Além disso, o incentivo ao uso do gás fóssil vai contra as conclusões dos relatórios emitidos pelo IPCC e pela Agência Internacional de Energia. Os dois órgãos afirmam que para atingir emissões líquidas zero até 2050 e assim limitar o aquecimento global a 1,5ºC, deve-se realizar uma redução drástica do uso de combustíveis fósseis. A IEA afirma que, para atingir esse objetivo, não deve haver aprovação para desenvolvimento de novos campos de petróleo e gás a partir de 2021, além daqueles já comprometidos.
O que diz o Facebook
Em resposta à descoberta da InfluenceMap dos 6.782 anúncios promovendo gás fóssil como uma solução climática limpa, um porta-voz do Facebook respondeu:
“Rejeitamos anúncios quando um de nossos parceiros independentes de verificação de fatos os classifica como falsos ou enganasos, e tomamos medidas contra páginas, grupos, contas e sites que compartilham repetidamente conteúdo classificado como falso. ”

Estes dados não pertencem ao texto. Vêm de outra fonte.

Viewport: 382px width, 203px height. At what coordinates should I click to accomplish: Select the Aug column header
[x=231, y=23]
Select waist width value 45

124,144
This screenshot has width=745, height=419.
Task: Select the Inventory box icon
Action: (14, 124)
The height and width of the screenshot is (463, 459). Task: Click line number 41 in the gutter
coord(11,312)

O InfluenceMap afirma que não se sabe quais anúncios o Facebook repassa para verificação de seus parceiros ou se algum dos 6.782 anúncios promovendo gás fóssil como limpo foi enviado para verificadores de fatos. No entanto, confirma que nenhum foi removido como desinformação ou conteúdo enganoso.

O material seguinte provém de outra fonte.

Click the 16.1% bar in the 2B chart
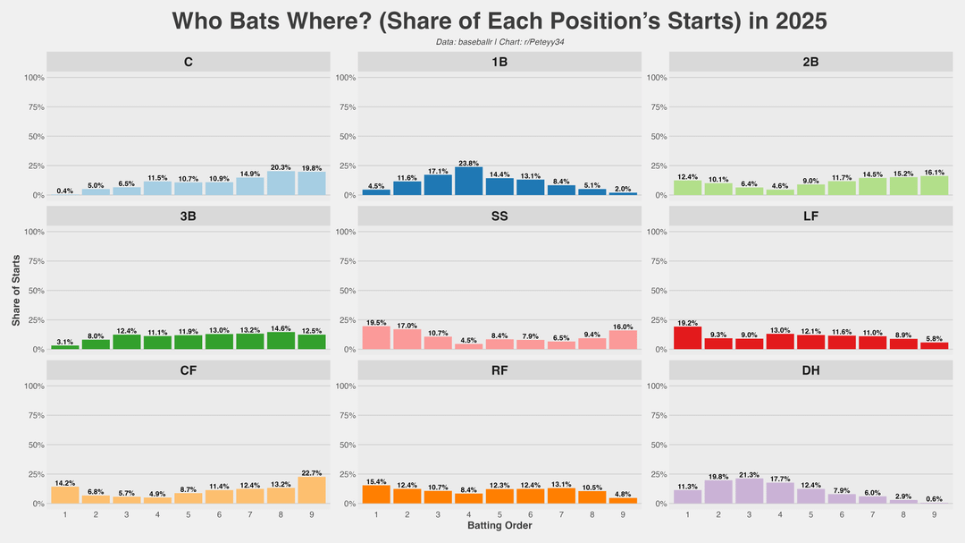The height and width of the screenshot is (543, 965). [936, 186]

O instituto informa ainda que as conclusões do relatório foram enviadas antecipadamente ao Facebook, que respondeu em 31 de julho de 2021 que tomou medidas contra os administradores de algumas das páginas pertencentes às organizações identificadas na pesquisa, mas sem especificar quais delas, quais os anúncios ou o período em que isso ocorreu.
Críticas são antigas
Em julho de 2020, uma carta assinada por quatro senadores norte-americanos questionou Mark Zuckerberg, Chairman do Facebook, sobre a postura da empresa de permitir que alegações comprovadamente falsas sobre a crise climática fossem postadas sob o pretexto de serem “opiniões”.
No texto, os senadores afirmam que a crise climática e a degradação ambiental não são questões de opinião, mas ameaças existenciais. E fazem um alerta à plataforma:
“É imperativo que sua empresa tome medidas imediatas. A crise climática é muito importante para permitir que mentiras flagrantes se espalhem nas redes sociais sem consequências.”